I have a 9 year old. I would be furious if she said anything along those lines. There would be very serious consequences at home for being such a nasty shit (for that moment in time). At 9 they know this is absolutely mean and cruel.

24Dogcuddler · 08/12/2025 17:19

Sounds like he needs a think it don’t say it intervention.
Some things need to stay in his head and not be spoken out loud. If he sees someone is overweight/ has spots/ greasy hair for e.g.this stays in his head and does not come out of his mouth.
If it has become the norm at home, he is escalating and taking it to the next level saying it to his dad in front of a peer.
Most 9 year olds would not do this.

allthegoodusernameshavegone · 08/12/2025 17:29

hes just being cheeky to his Dad a bit of banter, he’s testing the boundaries, I wouldn’t think he meant it maliciously just ask him how he would feel if it was said about him.

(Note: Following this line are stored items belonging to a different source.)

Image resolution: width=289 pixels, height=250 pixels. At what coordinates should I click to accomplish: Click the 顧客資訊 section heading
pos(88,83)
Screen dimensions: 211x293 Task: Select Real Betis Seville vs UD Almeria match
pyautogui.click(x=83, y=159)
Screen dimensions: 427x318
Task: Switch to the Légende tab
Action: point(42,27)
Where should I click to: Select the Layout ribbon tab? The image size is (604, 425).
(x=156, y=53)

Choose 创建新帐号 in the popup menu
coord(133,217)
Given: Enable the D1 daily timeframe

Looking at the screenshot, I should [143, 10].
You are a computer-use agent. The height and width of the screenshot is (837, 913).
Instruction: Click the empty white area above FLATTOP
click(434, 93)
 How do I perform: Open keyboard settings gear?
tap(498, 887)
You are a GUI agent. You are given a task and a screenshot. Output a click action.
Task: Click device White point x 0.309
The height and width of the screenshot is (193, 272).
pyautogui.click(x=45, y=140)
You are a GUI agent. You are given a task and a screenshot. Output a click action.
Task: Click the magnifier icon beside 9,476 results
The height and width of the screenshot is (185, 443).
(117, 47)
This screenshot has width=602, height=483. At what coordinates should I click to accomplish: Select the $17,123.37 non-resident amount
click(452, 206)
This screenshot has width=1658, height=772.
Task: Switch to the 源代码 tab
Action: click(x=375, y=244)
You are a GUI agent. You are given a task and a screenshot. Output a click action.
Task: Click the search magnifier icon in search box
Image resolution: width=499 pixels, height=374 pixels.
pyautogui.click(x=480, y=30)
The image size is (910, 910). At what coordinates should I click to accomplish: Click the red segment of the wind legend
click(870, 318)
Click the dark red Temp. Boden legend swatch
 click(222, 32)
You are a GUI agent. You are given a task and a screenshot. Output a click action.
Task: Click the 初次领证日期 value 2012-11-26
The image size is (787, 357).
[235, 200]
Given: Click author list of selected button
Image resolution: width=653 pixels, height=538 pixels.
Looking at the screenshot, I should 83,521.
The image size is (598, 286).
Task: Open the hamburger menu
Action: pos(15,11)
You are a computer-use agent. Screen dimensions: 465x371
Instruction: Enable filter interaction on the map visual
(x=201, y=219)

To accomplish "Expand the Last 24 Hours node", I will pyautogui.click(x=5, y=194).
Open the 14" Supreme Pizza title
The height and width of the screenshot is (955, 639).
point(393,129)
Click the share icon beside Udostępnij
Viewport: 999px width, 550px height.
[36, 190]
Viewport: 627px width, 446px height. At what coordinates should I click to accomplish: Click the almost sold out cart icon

allthingsinmoderation · 08/12/2025 17:42

Lily27 · 08/12/2025 17:05

I know him very well and he is a sweetie. It’s not in his nature to be cruel or thoughtless. That’s why I’m asking this forum. Do other 9 or 10 year olds tease insensitively?

He wasn't "a sweetie" when he called your DP fat ...
Calling some one fat is cruel and thoughtless.
Some 9/10 year olds do "tease insensitively" and need to be be told its totally unacceptable because its hurtful,cruel and insensitive and not to do it.
If your child did this in any other setting,or to anyone else it would have an effect and have consequences. Better to explain its totally unacceptable and not the values by which anyone should live.

moanymel6 · 08/12/2025 17:45

No that’s not ok and I can see why your dp would have felt embarrassed. You need to teach your son what’s appropriate and what’s not. Sometimes my ds and dh have ‘banter’ that can go too far and stray into personal remarks but ds wouldn’t do it in front of friends.

Maybe your ds didn’t mean to hurt his father but he needs to understand why is not ok to comment on appearance like this. Not nice at all.

sciaticafanatica · 08/12/2025 18:25

Your son is/was mean and needs to learn boundaries

AppleDumplingWithCustard · 08/12/2025 18:29

allthegoodusernameshavegone · 08/12/2025 17:29

hes just being cheeky to his Dad a bit of banter, he’s testing the boundaries, I wouldn’t think he meant it maliciously just ask him how he would feel if it was said about him.

I wondered how long it would take before the ‘banter’ came up. Banter is in the same realm as teasing. It’s rude, frequently cruel and always unacceptable.